** READING PASSAGE **
DigixArt, the minds behind the brilliant Road 96, are back. We recently got our hands on an early build of their latest project, Tides of Tomorrow, to see what kind of weird and wonderful experience they’ve cooked up this time. Moving away from dusty highways, the studio is now tossing us into a vast, unforgiving ocean. Here is how the voyage is shaping up so far.
🔑 Core Features
- Asynchronous Multiplayer: Your world state is directly shaped by the consequences of a previous player’s run.
- The Plastemia Crisis: A unique ecological threat where the world’s flora and fauna are literally turning into plastic.
- Visual Echoes: A ghost-data mechanic allowing you to witness the past decisions of the players whose timeline you inhabit.
- Dynamic Faction System: Complex, intertwining relationships with rival survival groups competing for dominance.
- Nautical Survival: Core loops requiring careful navigation, resource scavenging, and inventory management.

A Plastic Fate
Welcome to an ocean world that has seen much better days. Following a massive, planet-flooding catastrophe, the remaining slivers of life are now facing extinction by “plastemia.” It’s a grim, highly contagious disease driven by extreme pollution that slowly calcifies living creatures into solid plastic. Naturally, you are not immune.
You step into the boots of a mysterious nomad, forced to island-hop across floating trash-settlements. Your main objective is to hunt for a cure, all while managing the harsh elements of the open water and dealing with the unpredictable survivors who call it home.

Tracing Footsteps
Tides of Tomorrow ditches traditional co-op for an asynchronous multiplayer system it calls “Story-Link.” Instead of teaming up live, you draft behind a previous player—be it a friend, a favorite streamer, or a complete stranger.
The catch? Their decisions permanently scar the world you inherit. The environments, NPC attitudes, and even branching narrative paths shift dramatically based on whether your predecessor was a saint, a tyrant, or just indifferent. You’re left to navigate the fallout of their choices. To help you anticipate the mess you’re walking into, certain locations feature “echoes”—holographic ghosts that give you a brief glimpse into the previous player’s actions.
Conceptually, it’s fascinating. In practice, it can be a headache if the person ahead of you decided to play like an absolute menace, actively sabotaging relations and making your journey significantly harder. Fortunately, DigixArt has implemented narrative safety nets. If a specific timeline becomes too frustrating, the game offers perspective shifts, or you can simply sever the tie and follow a different player’s wake.

A Fractured Society
Navigating Elynd’s choppy waters means dealing with desperate people pushed to the absolute brink. You’ll encounter various factions fighting tooth and nail for dominance. Some run a ruthless monopoly on medicine and trade, others are blindly optimistic about building a utopian future, and some are zealots obsessed with worshipping the pre-flood past. Every interaction feels tense, and your moral compass will be constantly tested as you decide who to help and who to leave adrift.

** DATA BELOW **
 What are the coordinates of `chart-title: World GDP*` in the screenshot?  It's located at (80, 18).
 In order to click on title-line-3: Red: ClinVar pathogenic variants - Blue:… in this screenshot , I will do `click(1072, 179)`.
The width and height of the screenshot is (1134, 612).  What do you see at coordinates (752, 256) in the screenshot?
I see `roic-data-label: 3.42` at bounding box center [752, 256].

** BRIEF **
Which words in the Tides of Tomorrow preview run from "Conceptually, it’s fascinating." up to and including "different player’s wake."? Quote them.

** EXERCISE RESPONSE **
Conceptually, it’s fascinating. In practice, it can be a headache if the person ahead of you decided to play like an absolute menace, actively sabotaging relations and making your journey significantly harder. Fortunately, DigixArt has implemented narrative safety nets. If a specific timeline becomes too frustrating, the game offers perspective shifts, or you can simply sever the tie and follow a different player’s wake.